Muse: Outfit curation, reimagined with AI

An eight-week design sprint inside Snap's AR Shopping Suite. The goal was to turn a passive browse experience into a conversation that assembles complete, shoppable looks around what a user actually needs.

Task success rate

88%

Error rate

3%

User satisfaction

4.0 / 5.0

My role

Product Designer

Timeline

Eight-week sprint, 2023

Team

PM, User Researcher, Data Scientists, Engineers, 3 Designers

Platform

Web and Mobile via ARES Shopping Suite

Context

A sprint with something real at stake

By 2023, Snap's ARES Shopping Suite had two strong technical foundations in place: an outfit recommendation algorithm that could assemble looks from live catalogue inventory, and a virtual try-on pipeline that rendered garments onto a user's body with accurate fabric and lighting. What it lacked was a front-end experience that connected them around a shopper's actual intent. Discovery was still a browse-and-hope exercise with no personalisation and no guidance.

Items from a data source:
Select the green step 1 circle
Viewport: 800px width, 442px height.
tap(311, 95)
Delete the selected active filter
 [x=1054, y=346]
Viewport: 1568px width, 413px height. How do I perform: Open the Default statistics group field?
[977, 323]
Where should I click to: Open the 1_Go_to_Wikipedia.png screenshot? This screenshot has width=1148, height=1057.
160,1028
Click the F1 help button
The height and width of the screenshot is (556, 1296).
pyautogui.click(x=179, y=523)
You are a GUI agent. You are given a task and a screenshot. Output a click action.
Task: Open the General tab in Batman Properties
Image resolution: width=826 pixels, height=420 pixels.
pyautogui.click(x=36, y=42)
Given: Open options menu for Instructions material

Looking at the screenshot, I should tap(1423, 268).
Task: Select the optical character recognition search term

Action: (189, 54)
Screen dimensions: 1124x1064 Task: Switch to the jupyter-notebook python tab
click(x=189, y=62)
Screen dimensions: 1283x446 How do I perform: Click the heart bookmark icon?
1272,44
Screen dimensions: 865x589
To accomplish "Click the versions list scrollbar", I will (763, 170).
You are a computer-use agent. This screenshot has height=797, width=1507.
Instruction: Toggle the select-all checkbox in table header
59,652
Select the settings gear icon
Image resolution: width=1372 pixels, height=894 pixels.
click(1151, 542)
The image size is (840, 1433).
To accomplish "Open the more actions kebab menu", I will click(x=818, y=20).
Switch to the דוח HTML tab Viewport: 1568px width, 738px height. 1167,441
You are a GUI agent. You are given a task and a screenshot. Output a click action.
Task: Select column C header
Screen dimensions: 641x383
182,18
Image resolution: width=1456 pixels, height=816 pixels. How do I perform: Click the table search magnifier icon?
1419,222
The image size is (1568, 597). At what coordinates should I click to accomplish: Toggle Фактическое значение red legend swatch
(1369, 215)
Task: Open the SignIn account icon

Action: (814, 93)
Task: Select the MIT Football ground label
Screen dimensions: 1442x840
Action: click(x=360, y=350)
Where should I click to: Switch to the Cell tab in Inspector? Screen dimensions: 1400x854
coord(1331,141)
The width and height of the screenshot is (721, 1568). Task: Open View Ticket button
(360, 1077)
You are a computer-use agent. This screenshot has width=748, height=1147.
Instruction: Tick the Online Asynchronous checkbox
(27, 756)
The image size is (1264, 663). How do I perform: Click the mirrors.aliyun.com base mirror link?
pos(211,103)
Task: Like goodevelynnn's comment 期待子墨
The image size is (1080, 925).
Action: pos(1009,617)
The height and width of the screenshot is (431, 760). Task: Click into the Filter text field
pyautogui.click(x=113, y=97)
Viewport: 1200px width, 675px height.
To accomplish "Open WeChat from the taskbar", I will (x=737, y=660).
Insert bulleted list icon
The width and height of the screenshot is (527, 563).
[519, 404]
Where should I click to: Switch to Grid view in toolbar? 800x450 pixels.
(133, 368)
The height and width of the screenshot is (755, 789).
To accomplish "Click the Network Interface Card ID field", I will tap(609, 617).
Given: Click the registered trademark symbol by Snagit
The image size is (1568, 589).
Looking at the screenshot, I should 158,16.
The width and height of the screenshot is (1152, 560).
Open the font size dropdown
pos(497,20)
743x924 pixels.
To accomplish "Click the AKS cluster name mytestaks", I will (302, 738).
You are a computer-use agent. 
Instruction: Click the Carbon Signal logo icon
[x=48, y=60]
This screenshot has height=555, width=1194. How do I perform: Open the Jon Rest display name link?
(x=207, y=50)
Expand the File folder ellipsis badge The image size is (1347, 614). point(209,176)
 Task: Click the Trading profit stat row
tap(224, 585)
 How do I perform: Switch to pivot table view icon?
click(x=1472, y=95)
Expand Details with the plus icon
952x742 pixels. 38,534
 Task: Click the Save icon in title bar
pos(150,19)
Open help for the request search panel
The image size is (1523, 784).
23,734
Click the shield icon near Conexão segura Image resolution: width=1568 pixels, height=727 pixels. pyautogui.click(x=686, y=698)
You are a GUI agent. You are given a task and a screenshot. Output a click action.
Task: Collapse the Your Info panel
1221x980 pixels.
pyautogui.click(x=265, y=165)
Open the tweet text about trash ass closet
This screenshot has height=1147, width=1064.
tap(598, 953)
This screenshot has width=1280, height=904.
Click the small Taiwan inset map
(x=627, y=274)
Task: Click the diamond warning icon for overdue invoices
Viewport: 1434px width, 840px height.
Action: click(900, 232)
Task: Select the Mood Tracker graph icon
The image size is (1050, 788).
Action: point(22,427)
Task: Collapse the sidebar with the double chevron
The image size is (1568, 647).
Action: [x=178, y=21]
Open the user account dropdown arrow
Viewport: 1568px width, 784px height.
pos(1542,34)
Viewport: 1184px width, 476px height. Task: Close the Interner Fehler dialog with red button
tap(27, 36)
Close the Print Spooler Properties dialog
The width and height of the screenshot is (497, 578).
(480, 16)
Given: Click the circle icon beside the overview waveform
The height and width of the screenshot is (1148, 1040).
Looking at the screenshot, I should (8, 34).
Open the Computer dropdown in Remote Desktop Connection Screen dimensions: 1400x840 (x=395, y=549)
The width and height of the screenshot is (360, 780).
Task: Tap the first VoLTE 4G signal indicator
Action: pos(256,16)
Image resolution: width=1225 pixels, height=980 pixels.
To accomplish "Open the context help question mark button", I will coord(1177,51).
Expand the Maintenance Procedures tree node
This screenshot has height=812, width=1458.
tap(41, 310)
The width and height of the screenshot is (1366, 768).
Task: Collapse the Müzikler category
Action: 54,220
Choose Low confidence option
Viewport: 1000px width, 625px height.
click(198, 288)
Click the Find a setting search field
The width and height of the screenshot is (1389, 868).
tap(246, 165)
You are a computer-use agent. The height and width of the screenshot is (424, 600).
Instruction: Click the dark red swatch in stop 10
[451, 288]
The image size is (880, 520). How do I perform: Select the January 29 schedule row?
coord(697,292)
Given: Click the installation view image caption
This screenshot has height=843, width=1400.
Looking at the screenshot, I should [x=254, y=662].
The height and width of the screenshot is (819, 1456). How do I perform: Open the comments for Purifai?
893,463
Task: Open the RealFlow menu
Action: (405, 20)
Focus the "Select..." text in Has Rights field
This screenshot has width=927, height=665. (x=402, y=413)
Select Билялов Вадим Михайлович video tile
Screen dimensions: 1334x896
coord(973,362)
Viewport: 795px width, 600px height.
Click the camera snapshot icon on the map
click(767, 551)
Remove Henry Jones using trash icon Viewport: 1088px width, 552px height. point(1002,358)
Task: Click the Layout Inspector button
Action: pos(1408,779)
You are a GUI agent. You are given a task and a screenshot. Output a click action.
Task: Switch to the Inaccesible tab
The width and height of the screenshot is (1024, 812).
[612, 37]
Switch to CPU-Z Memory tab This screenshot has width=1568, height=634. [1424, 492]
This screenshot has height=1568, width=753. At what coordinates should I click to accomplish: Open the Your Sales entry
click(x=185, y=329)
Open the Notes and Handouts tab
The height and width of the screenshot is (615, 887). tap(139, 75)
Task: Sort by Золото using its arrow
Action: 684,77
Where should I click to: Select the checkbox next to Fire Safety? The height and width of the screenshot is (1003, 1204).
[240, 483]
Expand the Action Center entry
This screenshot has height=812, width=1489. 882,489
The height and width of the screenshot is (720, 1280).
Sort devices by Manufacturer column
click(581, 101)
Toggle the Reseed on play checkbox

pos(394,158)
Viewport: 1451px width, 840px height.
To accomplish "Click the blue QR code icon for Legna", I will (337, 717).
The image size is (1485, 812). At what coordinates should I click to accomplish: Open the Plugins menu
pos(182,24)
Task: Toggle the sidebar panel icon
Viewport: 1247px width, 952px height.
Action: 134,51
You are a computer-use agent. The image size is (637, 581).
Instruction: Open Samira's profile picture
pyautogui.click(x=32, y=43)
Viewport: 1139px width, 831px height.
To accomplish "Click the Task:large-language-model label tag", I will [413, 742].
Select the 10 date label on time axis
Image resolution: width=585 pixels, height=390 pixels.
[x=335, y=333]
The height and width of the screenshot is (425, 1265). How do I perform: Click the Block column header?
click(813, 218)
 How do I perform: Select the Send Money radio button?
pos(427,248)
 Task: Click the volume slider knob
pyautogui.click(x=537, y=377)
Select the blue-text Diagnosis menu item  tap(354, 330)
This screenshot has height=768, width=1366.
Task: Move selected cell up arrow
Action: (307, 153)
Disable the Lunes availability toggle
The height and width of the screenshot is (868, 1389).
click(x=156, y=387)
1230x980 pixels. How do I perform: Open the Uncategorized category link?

--- SET TASKS ---
1. Translate this sentence from the Muse page into Spanish: "The goal was to turn a passive browse experience into a conversation that assembles complete, shoppable looks around what a user actually needs."
2. Summarize the Muse page in two sentences.
Rely only on the Muse page.

--- LIST OF SOLUTIONS ---
1. El objetivo era convertir una experiencia de navegación pasiva en una conversación que arme conjuntos completos y listos para comprar en torno a lo que un usuario realmente necesita.

2. Muse was an eight-week design sprint in 2023 within Snap's shopping suite, aimed at turning passive browsing into a conversation that assembles complete, shoppable looks around what a user needs, and it reports an 88% task success rate, a 3% error rate, and user satisfaction of 4.0 out of 5.0. The suite already had an outfit recommendation algorithm and a virtual try-on pipeline, but it lacked a front-end experience connecting them around a shopper's intent, leaving discovery without personalization or guidance.